The Commercial Systems Change Model: Duolingo and Coursera

Khan Academy is a nonprofit, which raises an obvious question: can systems change investing be commercially sustainable? The answer, demonstrated clearly by companies like Duolingo and Coursera, is yes — but with specific structural requirements that distinguish commercial systems change companies from both conventional SaaS businesses and social enterprises.

Duolingo's trajectory is a case study in building a commercially successful systems change company. The language learning market before Duolingo was dominated by expensive, time-intensive programs — Rosetta Stone's boxed software sold for $200–$500, and in-person language instruction cost hundreds to thousands of dollars per course. The market was structured around the assumption that language learning required significant financial investment and was therefore primarily available to affluent consumers.

Duolingo's core systems change insight was that language learning could be made free and effective through a combination of gamification, spaced repetition algorithms, and a freemium business model that funded free access through premium subscriptions and, subsequently, advertising. The company's 2021 IPO at a valuation of approximately $5.1 billion reflected the scale it had achieved: over 500 million registered users across more than 40 languages, with the structural proof of concept that a free, high-quality language learning experience could be built and sustained commercially.

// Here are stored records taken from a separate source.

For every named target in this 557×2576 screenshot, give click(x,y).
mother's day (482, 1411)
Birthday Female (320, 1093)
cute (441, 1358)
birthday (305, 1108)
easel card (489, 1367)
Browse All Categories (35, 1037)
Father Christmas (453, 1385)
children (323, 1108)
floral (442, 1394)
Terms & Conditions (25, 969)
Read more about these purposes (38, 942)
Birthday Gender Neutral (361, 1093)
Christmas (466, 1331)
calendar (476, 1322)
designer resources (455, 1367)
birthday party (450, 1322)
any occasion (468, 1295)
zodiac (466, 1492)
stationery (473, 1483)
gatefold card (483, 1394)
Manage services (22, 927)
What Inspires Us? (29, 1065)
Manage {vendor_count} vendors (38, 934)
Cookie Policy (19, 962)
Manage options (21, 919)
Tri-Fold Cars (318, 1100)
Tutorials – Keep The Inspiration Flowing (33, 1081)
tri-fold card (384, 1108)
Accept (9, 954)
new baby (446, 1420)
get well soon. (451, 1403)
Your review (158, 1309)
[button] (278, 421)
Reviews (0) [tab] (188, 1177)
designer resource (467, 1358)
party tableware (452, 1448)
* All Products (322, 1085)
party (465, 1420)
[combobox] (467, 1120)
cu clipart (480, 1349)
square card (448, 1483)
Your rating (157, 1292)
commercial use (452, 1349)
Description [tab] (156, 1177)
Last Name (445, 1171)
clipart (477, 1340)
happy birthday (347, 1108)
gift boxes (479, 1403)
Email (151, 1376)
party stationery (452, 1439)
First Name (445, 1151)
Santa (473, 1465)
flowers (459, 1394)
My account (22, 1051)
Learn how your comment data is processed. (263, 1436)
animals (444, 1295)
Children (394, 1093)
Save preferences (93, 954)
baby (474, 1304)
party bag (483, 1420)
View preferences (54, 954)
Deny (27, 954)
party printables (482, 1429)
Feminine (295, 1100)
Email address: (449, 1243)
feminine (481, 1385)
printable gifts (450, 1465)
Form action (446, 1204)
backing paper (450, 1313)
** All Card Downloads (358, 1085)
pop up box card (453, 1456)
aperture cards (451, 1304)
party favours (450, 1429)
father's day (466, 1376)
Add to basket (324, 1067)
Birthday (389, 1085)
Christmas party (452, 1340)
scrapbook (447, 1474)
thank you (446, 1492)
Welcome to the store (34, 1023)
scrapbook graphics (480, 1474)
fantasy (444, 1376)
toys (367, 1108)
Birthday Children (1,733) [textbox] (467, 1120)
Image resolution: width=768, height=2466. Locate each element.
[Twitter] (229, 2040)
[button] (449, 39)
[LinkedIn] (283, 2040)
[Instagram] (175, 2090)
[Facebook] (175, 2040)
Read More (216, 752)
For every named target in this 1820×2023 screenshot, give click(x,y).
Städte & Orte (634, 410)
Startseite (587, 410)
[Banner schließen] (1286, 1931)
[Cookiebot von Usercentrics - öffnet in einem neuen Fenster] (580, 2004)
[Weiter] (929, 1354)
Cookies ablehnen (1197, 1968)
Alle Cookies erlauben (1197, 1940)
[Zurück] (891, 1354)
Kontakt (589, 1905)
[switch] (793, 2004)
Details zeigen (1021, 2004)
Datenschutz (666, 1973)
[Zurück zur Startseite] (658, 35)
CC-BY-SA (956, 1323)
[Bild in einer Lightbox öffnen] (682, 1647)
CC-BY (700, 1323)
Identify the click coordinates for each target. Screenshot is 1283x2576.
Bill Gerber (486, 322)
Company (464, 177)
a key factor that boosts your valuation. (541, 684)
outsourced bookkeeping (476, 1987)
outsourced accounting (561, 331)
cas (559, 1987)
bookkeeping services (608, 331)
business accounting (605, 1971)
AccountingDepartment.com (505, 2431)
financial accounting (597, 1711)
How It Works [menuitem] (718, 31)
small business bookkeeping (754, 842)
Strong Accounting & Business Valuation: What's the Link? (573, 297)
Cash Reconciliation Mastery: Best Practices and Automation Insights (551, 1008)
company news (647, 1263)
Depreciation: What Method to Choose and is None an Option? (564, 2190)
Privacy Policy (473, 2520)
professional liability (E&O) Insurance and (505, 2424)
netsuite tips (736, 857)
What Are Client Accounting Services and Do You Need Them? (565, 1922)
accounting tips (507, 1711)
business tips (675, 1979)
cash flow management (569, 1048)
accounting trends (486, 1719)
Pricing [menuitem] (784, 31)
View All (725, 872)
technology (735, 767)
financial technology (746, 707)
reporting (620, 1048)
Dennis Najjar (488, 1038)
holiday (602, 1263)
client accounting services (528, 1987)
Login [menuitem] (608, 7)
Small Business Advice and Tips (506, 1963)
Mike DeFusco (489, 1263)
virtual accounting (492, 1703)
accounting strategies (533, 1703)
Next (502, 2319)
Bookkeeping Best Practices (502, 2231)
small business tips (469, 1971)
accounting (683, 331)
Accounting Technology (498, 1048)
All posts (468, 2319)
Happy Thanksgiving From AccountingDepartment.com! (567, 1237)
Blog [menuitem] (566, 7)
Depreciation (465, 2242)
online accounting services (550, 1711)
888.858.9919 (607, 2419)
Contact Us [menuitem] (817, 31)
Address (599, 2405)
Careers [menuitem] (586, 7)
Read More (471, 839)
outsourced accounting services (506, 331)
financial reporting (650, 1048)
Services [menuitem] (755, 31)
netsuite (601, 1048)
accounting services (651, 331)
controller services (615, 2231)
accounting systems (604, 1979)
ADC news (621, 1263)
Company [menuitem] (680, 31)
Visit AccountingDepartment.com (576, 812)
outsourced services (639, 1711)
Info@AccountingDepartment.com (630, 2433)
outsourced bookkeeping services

The systems change impact was not just the free tier — it was the demonstration that language learning could be made genuinely accessible at population scale. By shifting the market expectation from "language learning costs hundreds of dollars" to "language learning can be free and effective," Duolingo restructured the competitive landscape for every player in the language learning market. It also created a data asset — hundreds of millions of learner interactions — that compounded into an AI-training advantage that further improved the product quality and reinforced the competitive position.

Coursera represents a parallel trajectory in higher education. The company, which went public in 2021, built a platform that enables universities to distribute educational content at internet scale, eliminating the physical attendance and institutional proximity requirements of traditional higher education. Coursera's partnerships with more than 300 universities and companies create a credentials marketplace that is recognized by employers globally — slowly shifting the credentials ecosystem toward recognizing online learning credentials that previously carried no formal recognition.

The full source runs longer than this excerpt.